Mme de Tourzel fera partie de la désastreuse équipée de Varennes en juin 1791. On sait que la tentative de fuite de la famille royale pour rejoindre l’armée fidèle au roi sera suivie d’un retour tragique et traumatisant, et le petit Dauphin en sera très marqué. Il n’a rien compris à ce départ et à ce voyage mouvementé. Il a seulement senti que le peuple était fâché contre son père et sa mère. Il questionnera le roi à ce sujet. On ne sait pas ce qu’a répondu Louis XVI. Mais les Tuileries sembleront un paradis après la terrible journée du 10 août qui voit la déchéance du roi et l’incarcération de la famille royale dans l’horrible donjon du Temple.
Le Temple, construit au cœur du Marais par les Templiers au XIIIe siècle, est un très grand ensemble qui a appartenu au comte d’Artois, frère de Louis XVI. Si le grand palais est resté magnifique, la tour est devenue une prison. Les quelques personnes qui avaient accompagné la famille royale, dont Mme de Tourzel et la princesse de Lamballe, sont arrêtées et conduites à la prison de la Force. La famille reste seule face à ses geôliers.
C’est Louis XVI qui organise les journées. Il se préoccupe de l’instruction du Dauphin, lui apprend la géographie. La reine lui apprend l’histoire et la poésie. Madame Elisabeth se charge du calcul. Le roi déchu donne aussi à son fils des leçons de français et de latin. Tout ceci se passe dans une pièce commune où Marie-Antoinette coud, tricote et reprise ses bas.
Le Dauphin dort dans la chambre de son père, au deuxième étage. Il ne monte au troisième étage où se trouve sa mère et sa tante que l’après-midi. Lors du procès du roi, on sépare le père du fils et le Dauphin dort à l'étage. Comme je vous l’ai raconté au début de ce récit, quelques mois après la mort du roi, le 1er juillet 1793 le petit garçon est arraché à sa mère.

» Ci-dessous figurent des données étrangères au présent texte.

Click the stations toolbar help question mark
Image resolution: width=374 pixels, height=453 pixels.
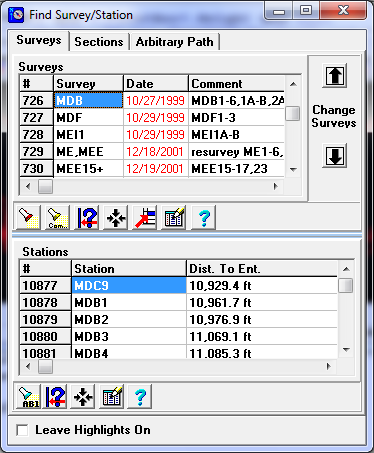[140, 397]
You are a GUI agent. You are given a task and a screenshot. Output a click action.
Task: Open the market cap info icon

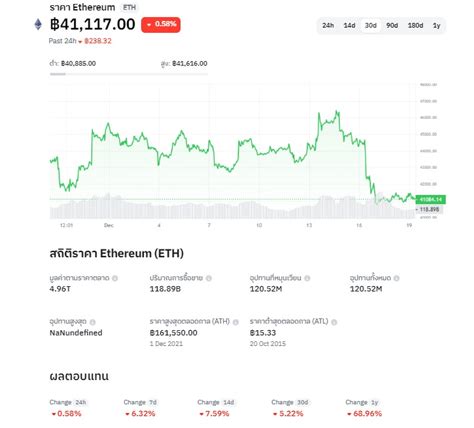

Louis XVII est confié au cordonnier Simon
Les gardes ne vont pas emmener l’enfant très loin, à l’étage du dessous, là où se trouvait l’appartement de son père. Le cordonnier Simon et sa femme ont pris possession des lieux. Ce sont eux qui vont désormais s’occuper de l’éducation de Louis XVII. Pour le petit garçon, Antoine Simon n’est pas un inconnu. Cet ancien cordonnier, membre des Jacobins puis du conseil général de la Commune, est un partisan des Montagnards et de Robespierre. Il avait été chargé de l’aménagement de l’appartement de la famille royale au Temple et lui rendait parfois de menus services au point que Marie-Antoinette disait : "Nous sommes bien contents de ce bon M. Simon qui nous fait avoir tout ce que nous voulons".

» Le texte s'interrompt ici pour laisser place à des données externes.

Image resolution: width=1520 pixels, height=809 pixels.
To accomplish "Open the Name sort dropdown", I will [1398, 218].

On l’a souvent fait passer pour un tortionnaire, c’est sans doute excessif. Il a pour mission de transformer le prince royal en bon révolutionnaire et c’est ce qu’il va faire. Il va lui apprendre à jurer, à insulter les aristocrates et à chanter des chants révolutionnaires. S’il le faut, il le gifle ; s’il veut le récompenser, il lui donne une rasade d'eau-de-vie ! Quant à sa femme Marie-Jeanne, épousée sur le tard, elle est désespérée de n’avoir pas eu d’enfant et va se prendre d’affection pour son "petit Louis Charles". Il lui arrivera de le soustraire aux brutalités de son mari. Il faut préciser que pendant la période où l’enfant est aux mains des Simon, il est tenu très proprement et nourri correctement.
Le 1er août 1793, la Convention décide le renvoi de Marie-Antoinette devant un tribunal extraordinaire et son transfert immédiat à la Conciergerie. Le 2 août, à 2 heures du matin, à son tour, la reine est arrachée à sa fille Marie-Thérèse et à sa belle-sœur Madame Elisabeth. A l’étage du dessous, son fils ne le sait pas. C’est lors du procès de la reine et sous la pression d’Hébert que le Tribunal Révolutionnaire décide d’auditionner l’enfant. Simon a bien préparé le garçonnet en lui expliquant ce qu’il devait dire et lui a fait boire de l’alcool pour faciliter les choses. Cela aboutira à ce terrible réquisitoire contre sa mère : "Charles Capet déclare en outre qu’ayant été surpris plusieurs fois dans son lit par Simon et sa femme à commettre sur lui des indécences nuisibles à sa santé, il leur avoua qu’il avait été instruit de ces habitudes pernicieuses par sa mère et sa tante, et que différentes fois, elle s’étaient amusées à lui voir répéter ces pratiques devant elles, et que bien souvent cela arrivait lorsqu’elles le faisaient coucher entre elles."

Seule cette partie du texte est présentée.